> _Provided records_:
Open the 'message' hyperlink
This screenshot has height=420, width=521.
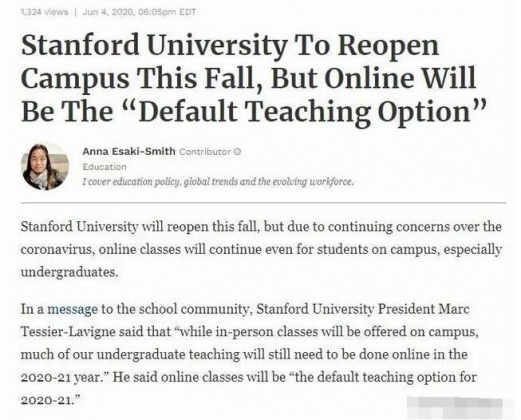pos(72,309)
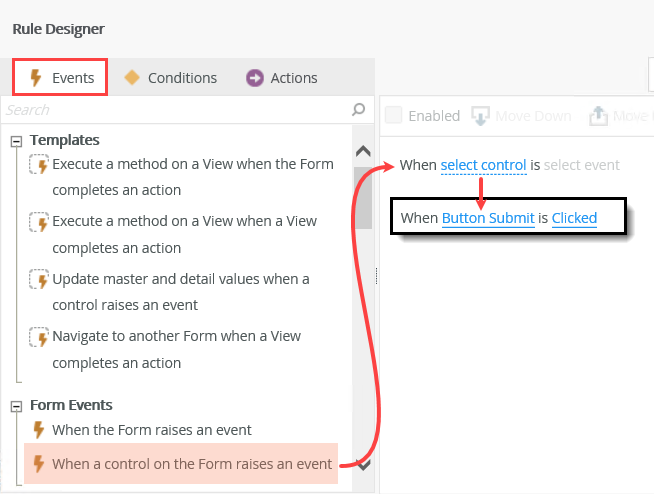
Task: Click icon beside 'Navigate to another Form' template
Action: [x=39, y=337]
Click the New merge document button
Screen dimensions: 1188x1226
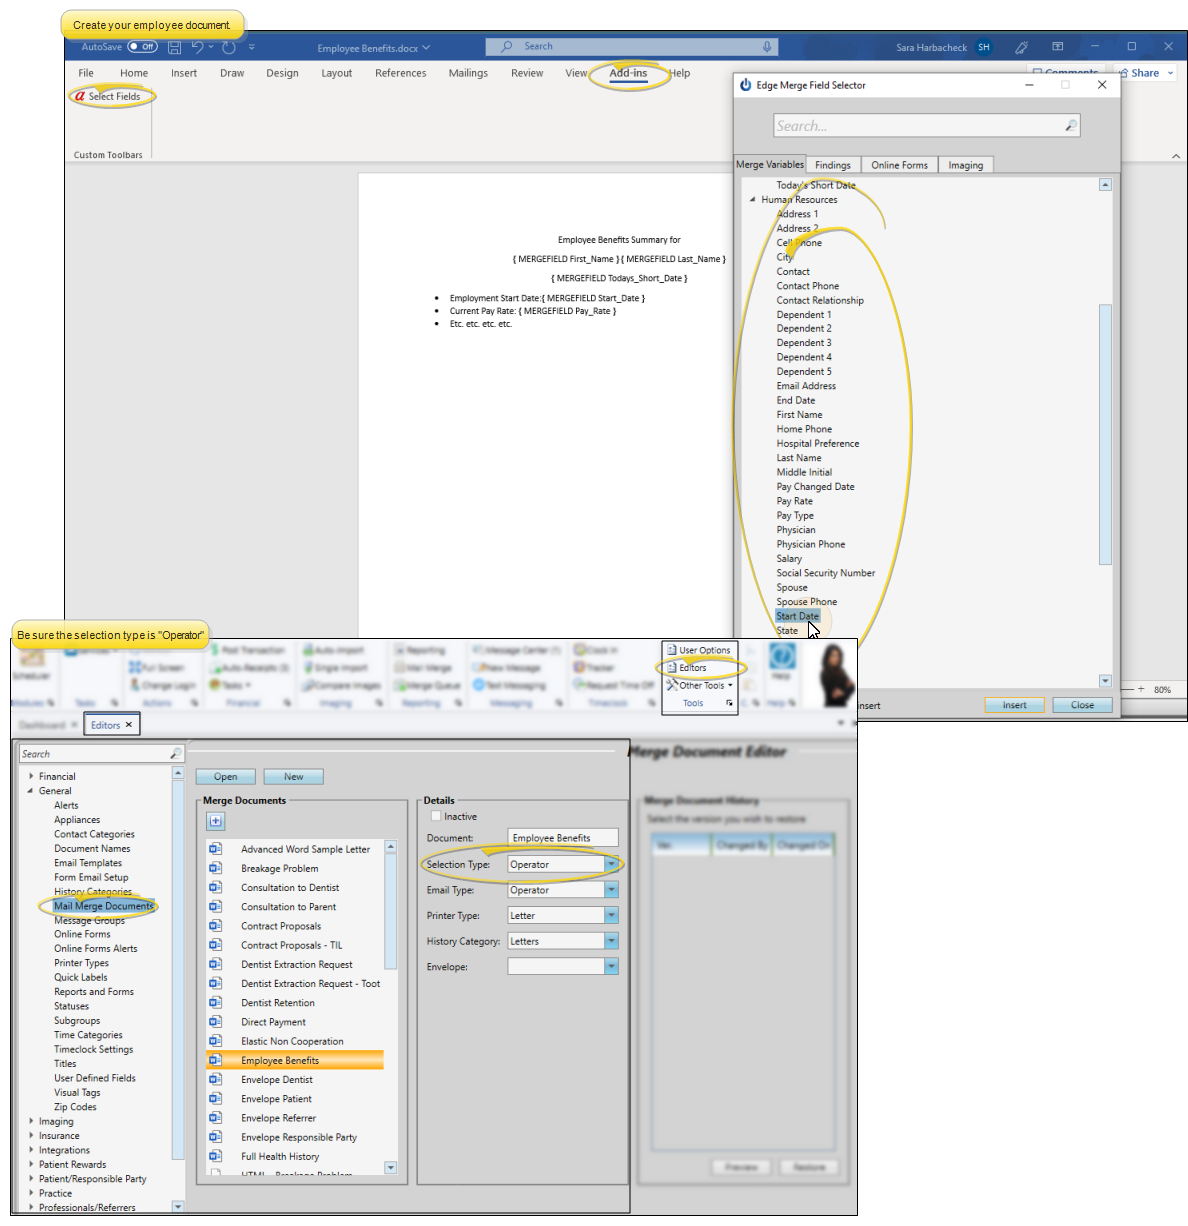click(293, 777)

> _Task prompt_: Would you output each entry exactly and leave the pictures behind?

> _Expected output_:
Open the 'message' hyperlink
This screenshot has height=420, width=521.
pos(72,309)
Task: Click icon beside 'Navigate to another Form' template
Action: [x=39, y=337]
Click the New merge document button
Screen dimensions: 1188x1226
click(293, 777)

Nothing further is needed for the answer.